後から良い物が見つかる場合もあるが、現品限りの掘り出し物に出会えることもある
物との出会いも運ってやつだ、気に入った物があれば荒木も買っちゃって良いからな
日が合えば、俺の友達に大物の移動を手伝わせるぜ
俺の引っ越しもやってもらったんだ、あいつら半分プロみたいなもんだしな
もちろん、俺も手伝うよ
引っ越し業者に頼むより金もかからず、機密保持的な面でも良いと思うからよ
お礼はビールで、って、未成年に酒たかるのはヤバいか
ここは白久に弁当とツマミでも作ってもらうかな」
豪快に笑うモッチーに
「お任せください!皆様に喜んでもらえるよう、頑張ります!」
白久は勢いよく頷いていた。
もう少し先だと思っていた白久との新生活が急に現実味を帯びてきて、嬉しい誤算に口角が上がりっぱなしになってしまうのだった。
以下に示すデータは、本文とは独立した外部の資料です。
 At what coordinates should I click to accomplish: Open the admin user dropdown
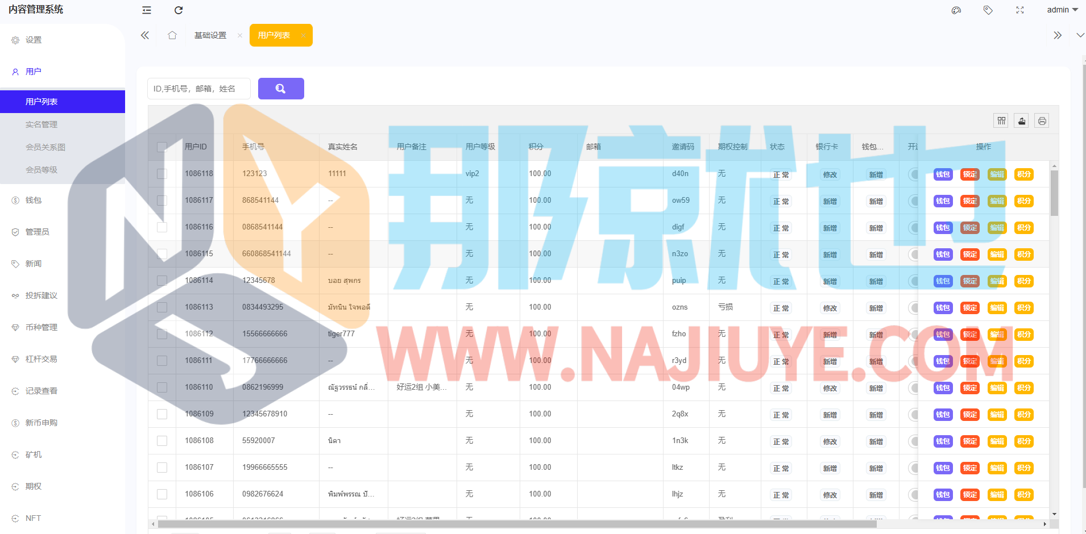click(x=1062, y=10)
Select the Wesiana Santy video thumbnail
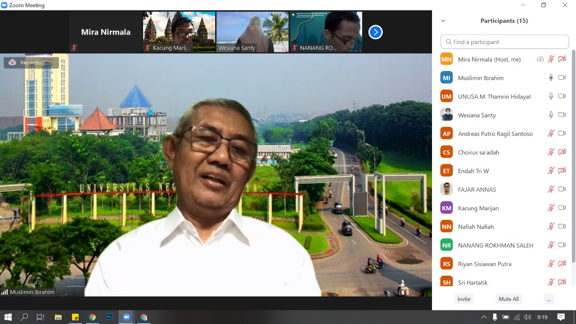The image size is (576, 324). coord(252,32)
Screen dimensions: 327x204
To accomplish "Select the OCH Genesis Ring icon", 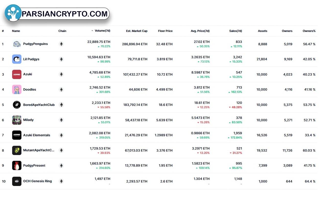I will [17, 181].
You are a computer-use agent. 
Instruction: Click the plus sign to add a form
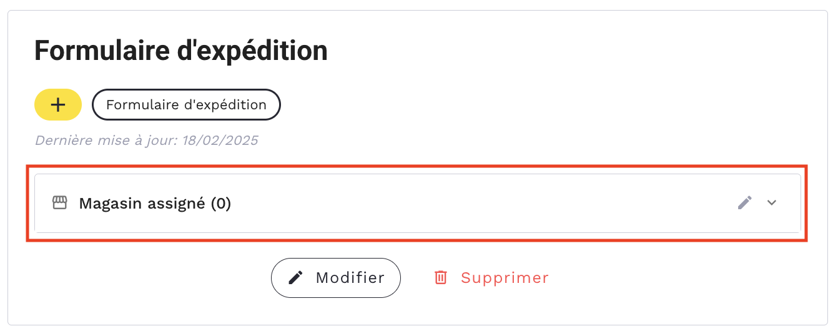58,105
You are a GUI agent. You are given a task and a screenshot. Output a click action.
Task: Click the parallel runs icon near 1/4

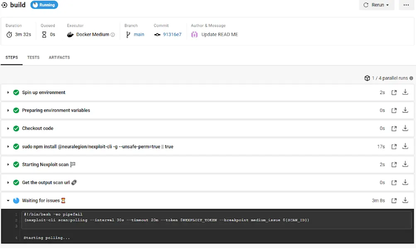tap(367, 78)

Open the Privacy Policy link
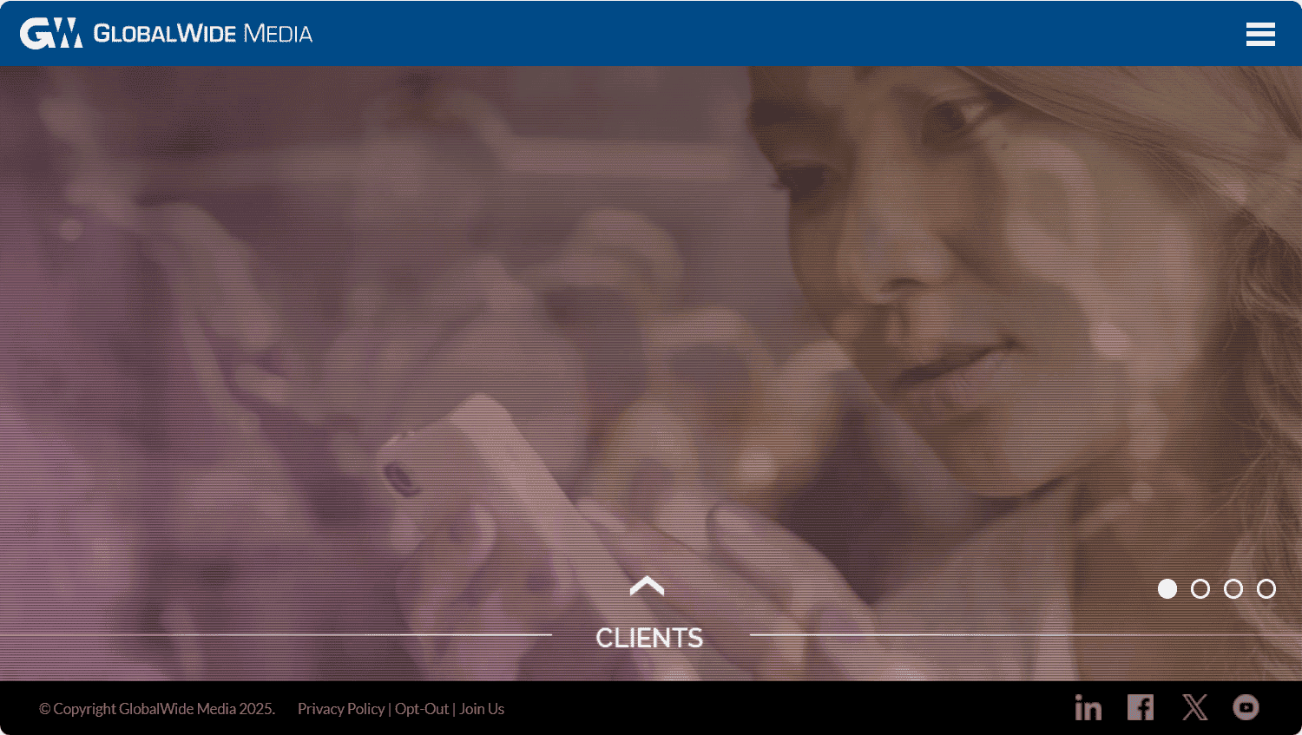(x=341, y=709)
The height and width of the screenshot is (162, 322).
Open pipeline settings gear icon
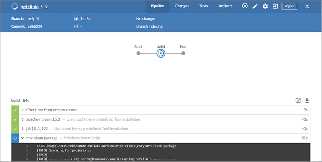pos(265,6)
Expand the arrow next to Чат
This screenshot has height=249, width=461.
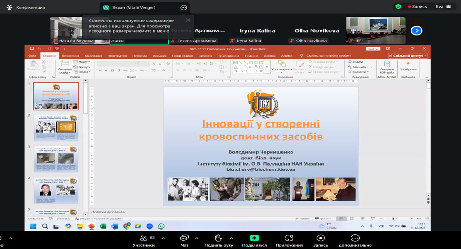pos(197,238)
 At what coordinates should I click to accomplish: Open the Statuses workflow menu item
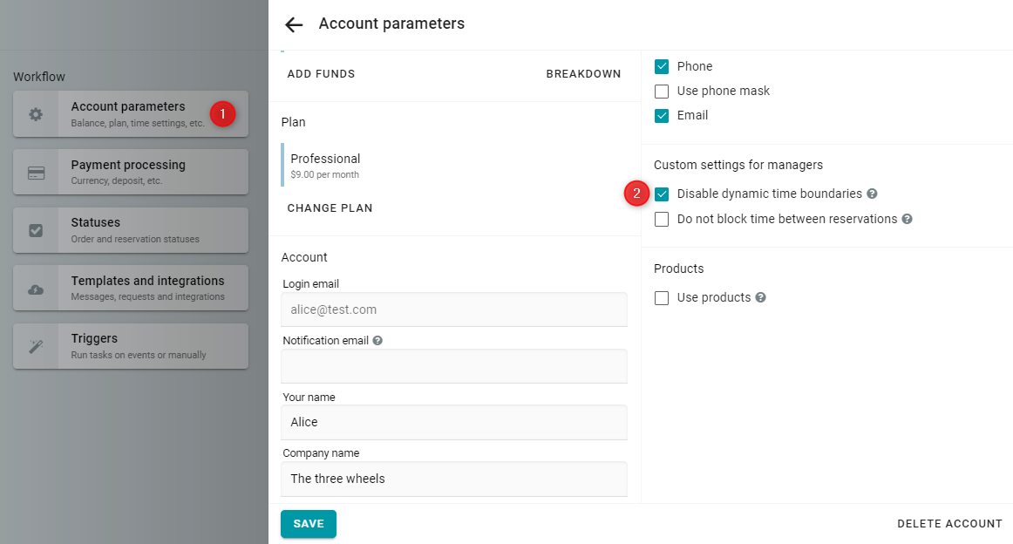131,230
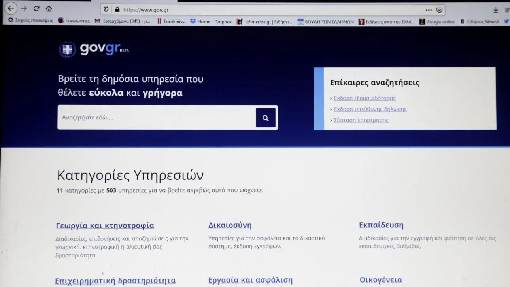Open the Έκδοση υπεύθυνης δήλωσης link

(370, 109)
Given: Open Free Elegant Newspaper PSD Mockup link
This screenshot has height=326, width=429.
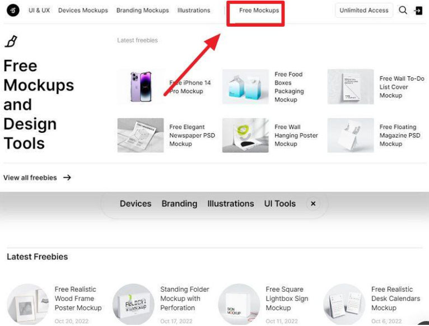Looking at the screenshot, I should (x=192, y=136).
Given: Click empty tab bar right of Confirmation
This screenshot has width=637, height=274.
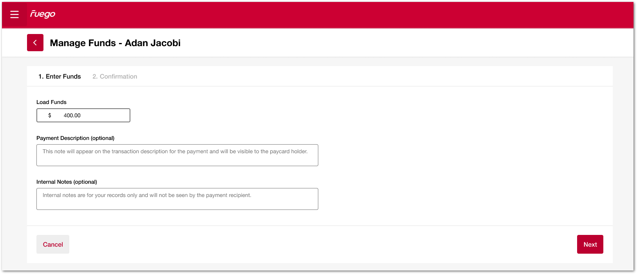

イケイアに到着し駐車場に車を止めると、俺は早速近戸に話しかける。
「買ったもの新居に運び込めるって、双子に聞いた?」
「聞いた、夏休みに一気に引っ越そうと思ってたけど今から荷物を移動させて良いなら、早く済みそうだよ
夏休みは新居で過ごせるって、今から楽しみ」
近戸の顔も俺と同じで緩みっぱなしだ。
「明戸達の荷物が早めに無くなるなら俺たちの荷物も早めに運べるから、俺もそっちの荷物の移動手伝うぜ
お前も遠野もバイトあるし、夏休み前はちょいちょい来るの大変だろ?」
「助かる、俺たちも時間が合えばそっちの手伝いもするよ」
「モッチーの友達に手伝ってもらえるかもしれないんだ
引っ越し業者、頼まなくて良さそうだよ
節約しないとね」
楽しい未来を語り合いながら店内に入った俺達は、店内を見て固まってしまう。
「これ、全部家具…?」
あまりに家具がありすぎて、何が欲しいのかわからなくなってきた。
「どうする?まずはベッドが欲しいんじゃないか?寝具売場は2階だぞ
どうせなら枕やシーツ、カーテン、一式新品で揃えるか?
他の店も回るし、取りあえずここでは目星だけ付けておくと良いぜ」
俺達の状態を見かねたモッチーが声をかけてくれて、やっと頭が働き始めた。
「そうだね、ベッド見に行こうか」
何とか気を取り直した近戸の言葉で、2階に移動する。
移動先でも展示されている多くのベッドを見てまた混乱してしまうが、サイズやスプリングの具合を確かめているうちに『これを自分達が使うのだ』という自覚が出てきた。
そうなると本気で悩み始める。
「これ、デザインは好みだけど高さがありすぎるかな
白久なら問題なくても、寝起きの俺がコケて落ちそう」
「それはゆゆしき問題です、どうぞ荒木のサイズに合わせてください」
「こっちは高さは良いいけど、デザインがなー
かなりの値段するから、ここは妥協したくないかも
スプリングがあんまり堅いのは使い勝手が悪そうだし
あ、サイドテーブルとランプが揃ってるベッドもある
統一感あって良いね」
悩みまくった結果、結局決められずに俺達は別のフロアに移動した。